Only pure lye should be used for making soap, without any additional ingredients. For protection, when working with pure lye, make sure to always use safety goggles, thick rubber gloves that cover your forearms, an apron, and hard close-toed shoes in case of spills.
You will need a very heat-resistant container for stirring lye with water, before it is added to the oils. Use a pitcher or handled pot with a lid. Make sure this container is large enough for safe stirring. Also, do not use tin, aluminum, or zinc for storing or stirring lye, as lye will corrode these metals. Stainless steel is best, but a thick heat-resistant plastic will do.
When mixing the lye with water, it is imperative to remember to add the lye to the water, not the other way around. Add lye slowly and carefully to the water as you stir. Pouring water onto lye can cause a dreadful accident. Mix the lye into the water, while the container is in your sink, in case of a leak or spill.

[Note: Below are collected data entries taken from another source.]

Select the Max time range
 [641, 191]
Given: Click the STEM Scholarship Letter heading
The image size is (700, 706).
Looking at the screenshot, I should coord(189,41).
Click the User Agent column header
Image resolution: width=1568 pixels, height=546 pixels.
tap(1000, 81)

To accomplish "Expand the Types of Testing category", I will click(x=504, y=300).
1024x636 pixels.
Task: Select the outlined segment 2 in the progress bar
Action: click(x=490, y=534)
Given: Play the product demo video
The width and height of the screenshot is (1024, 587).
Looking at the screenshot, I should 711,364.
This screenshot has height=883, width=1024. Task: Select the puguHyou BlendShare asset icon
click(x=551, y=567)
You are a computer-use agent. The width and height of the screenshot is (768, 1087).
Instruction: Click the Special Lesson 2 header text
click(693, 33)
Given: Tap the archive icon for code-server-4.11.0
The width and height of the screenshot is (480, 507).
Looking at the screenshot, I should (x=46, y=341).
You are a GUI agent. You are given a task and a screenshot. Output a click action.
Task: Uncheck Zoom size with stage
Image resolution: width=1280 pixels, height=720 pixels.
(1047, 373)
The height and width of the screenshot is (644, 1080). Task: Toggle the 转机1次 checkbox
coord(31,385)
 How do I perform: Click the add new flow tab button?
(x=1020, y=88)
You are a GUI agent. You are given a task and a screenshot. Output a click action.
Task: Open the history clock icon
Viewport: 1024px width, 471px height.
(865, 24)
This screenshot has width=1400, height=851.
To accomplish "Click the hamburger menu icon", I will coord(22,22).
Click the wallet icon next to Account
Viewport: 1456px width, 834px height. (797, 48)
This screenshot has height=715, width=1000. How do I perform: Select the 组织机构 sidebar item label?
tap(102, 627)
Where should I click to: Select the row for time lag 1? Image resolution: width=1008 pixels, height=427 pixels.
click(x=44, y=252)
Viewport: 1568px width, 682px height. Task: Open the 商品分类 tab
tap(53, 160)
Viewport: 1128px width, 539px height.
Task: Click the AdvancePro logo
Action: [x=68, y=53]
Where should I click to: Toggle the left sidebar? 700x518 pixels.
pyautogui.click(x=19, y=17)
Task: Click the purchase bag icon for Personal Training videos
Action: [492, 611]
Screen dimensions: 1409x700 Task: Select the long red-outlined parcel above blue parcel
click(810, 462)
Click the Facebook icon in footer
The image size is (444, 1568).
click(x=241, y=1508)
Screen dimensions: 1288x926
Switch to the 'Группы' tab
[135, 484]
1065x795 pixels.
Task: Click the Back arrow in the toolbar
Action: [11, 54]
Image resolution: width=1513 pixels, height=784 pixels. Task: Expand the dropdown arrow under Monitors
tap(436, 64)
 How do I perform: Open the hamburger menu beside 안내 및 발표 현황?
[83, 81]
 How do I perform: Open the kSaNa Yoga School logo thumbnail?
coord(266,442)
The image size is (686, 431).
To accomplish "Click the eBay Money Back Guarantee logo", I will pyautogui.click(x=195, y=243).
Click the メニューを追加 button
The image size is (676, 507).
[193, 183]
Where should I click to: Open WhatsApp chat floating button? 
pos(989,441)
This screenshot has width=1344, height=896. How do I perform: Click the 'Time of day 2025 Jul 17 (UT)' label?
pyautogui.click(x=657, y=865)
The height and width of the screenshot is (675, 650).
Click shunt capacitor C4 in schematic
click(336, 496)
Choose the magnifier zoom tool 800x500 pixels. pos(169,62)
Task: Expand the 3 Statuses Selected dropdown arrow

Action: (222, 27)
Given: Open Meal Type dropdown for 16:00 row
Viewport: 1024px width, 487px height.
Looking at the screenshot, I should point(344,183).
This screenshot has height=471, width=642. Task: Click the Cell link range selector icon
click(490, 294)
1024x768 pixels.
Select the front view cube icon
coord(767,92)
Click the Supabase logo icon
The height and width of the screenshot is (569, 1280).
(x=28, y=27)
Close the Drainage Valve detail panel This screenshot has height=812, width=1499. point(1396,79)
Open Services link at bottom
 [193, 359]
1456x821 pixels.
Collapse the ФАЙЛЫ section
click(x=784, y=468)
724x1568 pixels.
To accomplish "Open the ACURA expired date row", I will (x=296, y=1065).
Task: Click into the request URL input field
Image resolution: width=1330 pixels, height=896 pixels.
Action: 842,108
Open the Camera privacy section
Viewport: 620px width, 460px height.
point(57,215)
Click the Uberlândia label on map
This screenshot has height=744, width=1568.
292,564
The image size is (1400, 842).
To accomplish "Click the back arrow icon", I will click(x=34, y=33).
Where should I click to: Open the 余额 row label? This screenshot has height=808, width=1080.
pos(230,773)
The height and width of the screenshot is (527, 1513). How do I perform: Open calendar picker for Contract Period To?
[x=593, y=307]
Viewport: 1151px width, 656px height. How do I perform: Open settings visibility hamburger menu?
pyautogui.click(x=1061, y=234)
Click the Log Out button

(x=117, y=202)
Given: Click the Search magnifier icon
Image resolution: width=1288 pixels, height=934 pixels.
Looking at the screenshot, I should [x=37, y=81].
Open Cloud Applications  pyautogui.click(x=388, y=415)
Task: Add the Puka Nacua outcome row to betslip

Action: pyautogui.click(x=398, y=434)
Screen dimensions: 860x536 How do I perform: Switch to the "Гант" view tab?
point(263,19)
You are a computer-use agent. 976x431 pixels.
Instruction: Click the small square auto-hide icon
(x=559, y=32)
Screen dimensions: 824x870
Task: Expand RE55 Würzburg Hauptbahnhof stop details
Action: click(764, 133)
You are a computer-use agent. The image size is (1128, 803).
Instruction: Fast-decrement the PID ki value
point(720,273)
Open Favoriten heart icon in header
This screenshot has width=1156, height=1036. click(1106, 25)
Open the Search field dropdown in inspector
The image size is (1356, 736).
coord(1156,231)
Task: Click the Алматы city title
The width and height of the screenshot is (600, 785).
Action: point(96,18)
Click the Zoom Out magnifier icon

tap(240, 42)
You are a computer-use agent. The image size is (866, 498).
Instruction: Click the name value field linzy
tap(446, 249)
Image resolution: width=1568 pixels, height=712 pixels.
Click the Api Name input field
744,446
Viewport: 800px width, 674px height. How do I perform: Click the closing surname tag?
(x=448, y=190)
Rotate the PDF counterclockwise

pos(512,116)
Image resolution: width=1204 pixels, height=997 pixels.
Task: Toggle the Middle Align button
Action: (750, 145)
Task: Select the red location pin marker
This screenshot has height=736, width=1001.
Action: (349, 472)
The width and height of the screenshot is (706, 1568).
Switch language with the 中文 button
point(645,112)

Breathing lye fumes can burn your lungs. So, as you work with the lye, make sure the room is well-ventilated preferably with an open window and a fan to cycle the air. Try to stand back while you stir the mixture.
As with adding lye to the water, add the lye-water to the soap oils. Make sure that lye is always added slowly and carefully. Keep vinegar, an acid, on hand to quickly neutralize any lye that spills on you and then rinse the affected area with cold water.
For soap making at home, lye is a necessity that can be intimidating to would-be soap makers. But soap making can be a pleasurable and safe activity, when safety guidelines for working with lye are carefully followed.